Paulinho Freire chancelou a engorda de Ponta Negra e virou liderado do secretário porta-voz de obra fracassada

O prefeito Paulinho Freire chegou ao comando do Executivo municipal beneficiado por um ambiente político construído em 2024, impulsionado pelo apoio de Álvaro Dias e pela narrativa polarizada em torno da engorda de Ponta Negra. Naquele momento, criou-se a ideia de um embate entre desenvolvimento e atraso, como se houvesse oposição à obra em si, quando, na prática, os questionamentos eram sobre sua execução. Já em 2025, com problemas mais visíveis e críticas crescentes, havia espaço político para um reposicionamento. Ainda assim, o prefeito optou por manter a linha de defesa do projeto, endossando discursos oficiais e assumindo, na prática, a continuidade da narrativa construída anteriormente.

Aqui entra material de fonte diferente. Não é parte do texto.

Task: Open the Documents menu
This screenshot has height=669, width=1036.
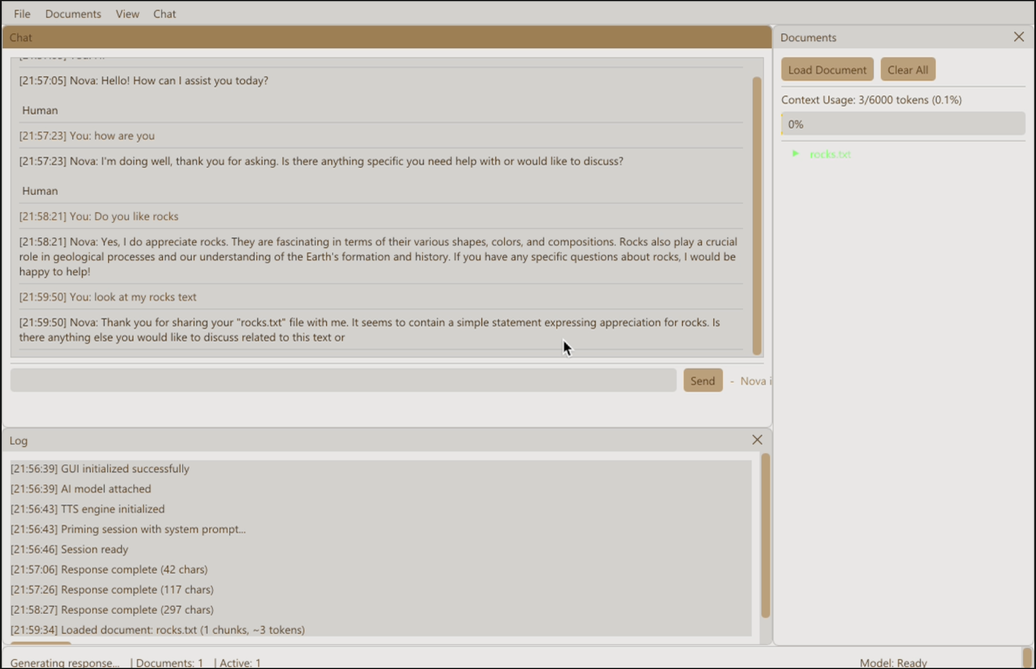Action: click(73, 13)
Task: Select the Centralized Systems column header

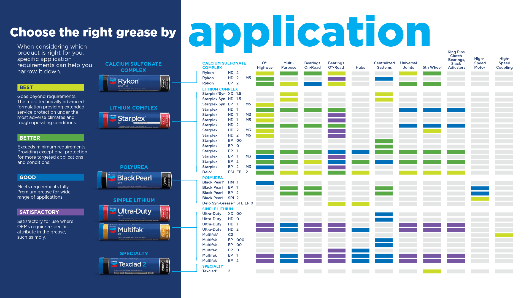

Esse movimento acabou produzindo um efeito político incomum: ao sustentar a obra e suas versões, Paulinho Freire se vinculou diretamente ao desgaste gerado por ela e passou a dividir, ou até absorver, o ônus das contradições públicas associadas ao secretário de meio ambiente Thiago Mesquita. Com declarações frequentemente contestadas por fatos e um ambiente de crescente questionamento, o secretário se tornou símbolo da crise, e o prefeito, ao invés de se distanciar, acabou politicamente subordinado a essa agenda. O resultado é uma inversão de papéis rara: o chefe do Executivo condicionado à narrativa de um auxiliar, em meio a uma crise que segue em escalada.